Sans Superellipse Pikab 9 is a very bold, very narrow, low contrast, upright, tall x-height font visually similar to 'ATF Alternate Gothic' by ATF Collection, 'FF Good' and 'FF Good Headline' by FontFont, and 'CF Blast Gothic' by Fonts.GR (names referenced only for comparison).
Keywords: headlines, posters, branding, packaging, signage, industrial, condensed, assertive, modern, utilitarian, space saving, maximum impact, display clarity, modern signage, blocky, monoline, compact, high impact, sturdy.
A compact, condensed sans with heavy, uniform stroke weight and a tight overall footprint. Curves are built from rounded-rectangle geometry, giving bowls and counters a squared-off softness rather than true circles. Terminals are mostly flat and abrupt, with minimal modulation and clean joins that keep the texture dense and even. Uppercase forms are tall and narrow; lowercase follows the same compressed rhythm with a large x-height and short extenders. Counters are relatively small, and spacing appears tuned for solid, billboard-like word shapes.

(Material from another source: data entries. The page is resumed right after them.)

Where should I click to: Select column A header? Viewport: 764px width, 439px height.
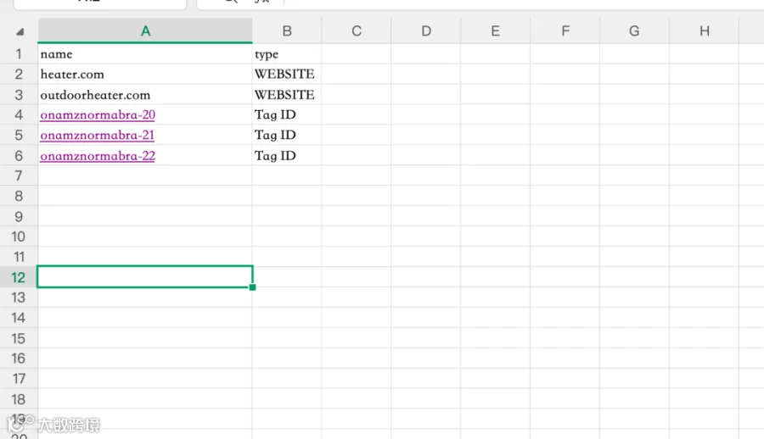click(145, 31)
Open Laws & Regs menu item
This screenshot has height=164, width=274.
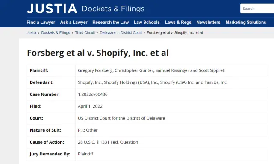click(x=178, y=22)

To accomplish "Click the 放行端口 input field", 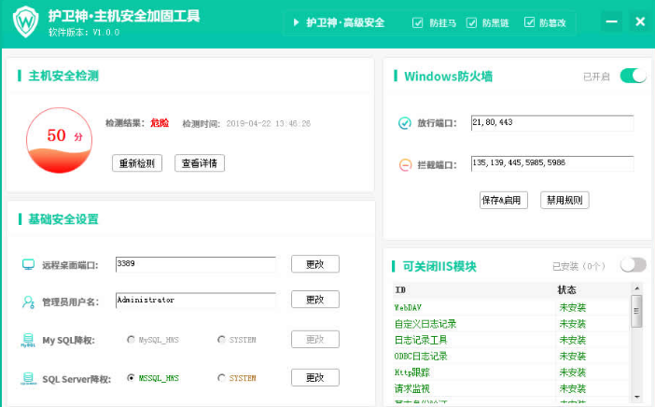I will [x=551, y=123].
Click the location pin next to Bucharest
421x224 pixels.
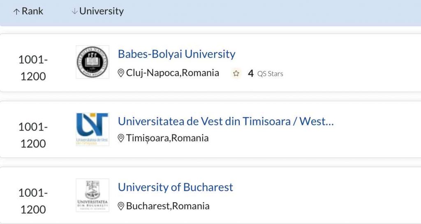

Best suited to headlines and short statements where a dense, high-impact texture is desirable—posters, sports/editorial cover lines, branding lockups, packaging panels, and wayfinding or retail signage. It can also work for subheads and callouts, but the tight counters suggest avoiding long passages at small sizes.

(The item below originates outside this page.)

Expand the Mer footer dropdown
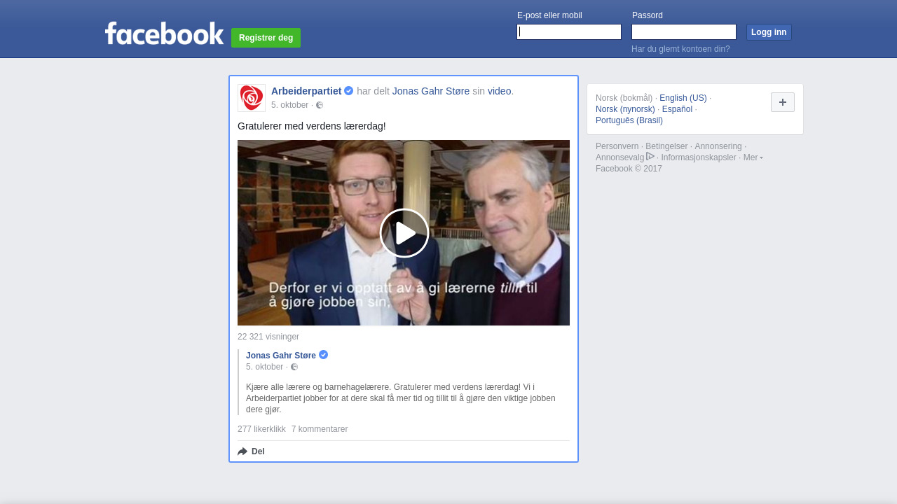click(753, 158)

The tone is strong and no-nonsense, with a distinctly industrial, poster-forward presence. Its compressed proportions and blocky superellipse curves read as contemporary and functional, leaning toward athletic, editorial, and signage aesthetics rather than friendly or literary text setting.
Likely designed to maximize impact and economy of space: a condensed display sans that retains legibility through simplified, monoline construction and rounded-rectangle curvature. The overall system prioritizes consistent rhythm, strong silhouettes, and reliable reproduction across bold, attention-seeking applications.
Round letters like O/C/G and the bowls in B/P/R show the characteristic squarish curvature, while diagonals (V/W/X/Y) maintain a blunt, sturdy feel. Numerals match the same compact, heavy construction and hold up well at display sizes where the dense rhythm becomes a defining feature.